By stressing the importance of species-specific psychological mechanisms, ethologists have shown every species (not just humans) to be, to some interesting extent, psychologically unique. This does not address the commonsense and philosophical interest (linked to the issue of the rights of animals) in the commonalties between human and other animals’ psyche. Do other animals think? How intelligent are they? Do they have conscious experiences? Under the influence of Donald Griffin, researchers in cognitive ethology have tried to answer these questions (typically in the positive) by studying animals, preferably in their natural environment, through observation complemented by experimentation. This has meant accepting some of what more laboratory-oriented psychologists disparagingly call “anecdotal evidence” and has led to methodological controversies.
Work on primate cognition has been of special importance for obvious reasons: nonhuman primates are humans’ closest relatives. The search for similarities between humans and other animals begins, quite appropriately, with apes and monkeys. Moreover, because these similarities are then linked to close phylogenetic relationships, they help situate human cognition in its evolutionary context. This phylogenetic approach has been popularized in works such as Desmond Morris’s The Naked Ape…
Different species rely to different degrees and in diverse ways on their psychological capacities. Some types of behavior provide immediate evidence of highly specialized cognitive and motor abilities. Echolocotaion found in bats and in marine mammals is a striking example. A whole range of other examples of behavior based on specialized abilities is provided by various forms of animal communication.
Communicating animals use a great variety of behaviors (e.g., vocal sounds, electric discharges, “dances,” facial expressions) that rely on diverse sensory modalities, as signals conveying some informational content.

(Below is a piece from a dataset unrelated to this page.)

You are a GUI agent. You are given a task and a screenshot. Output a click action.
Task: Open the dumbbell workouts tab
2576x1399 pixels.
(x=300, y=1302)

These signals can be used altruistically to inform, or selfishly to manipulate. Emitting, receiving, and interpreting these signals rely on species-specific abilities. Only in the human case has it been suggested—in keeping with the notion of a radical dichotomy between humans and other animals—that the species’ general intelligence provides all the cognitive capacities needed for verbal communication. This view of human linguistic competence has been strongly challenged, under the influence of Noam Chomsky, by modern approaches to language acquisition.
Important aspects of animal psychology are manifested in social behavior. In many mammals and birds, for instance, animals recognize one another individually and have different types of interactions with different members of their group. These relationships are determined not only by the memory of past interactions, but also by kinship relations and hierarchical relationships within the group. All this presupposes the ability to discriminate individuals and, more abstractly, types of social relationships. In the case of primates, it has been hypothesized that their sophisticated cognitive processes are adaptations to their social rather than their natural environment. The Machiavellian Intelligence Hypothesis, so christened by Richard Byrne and Andrew Whiten (1988), offers an explanation not only of primate intelligence, but also of their ability to enter into strategic interactions with one another, an ability hyperdeveloped in humans, of course.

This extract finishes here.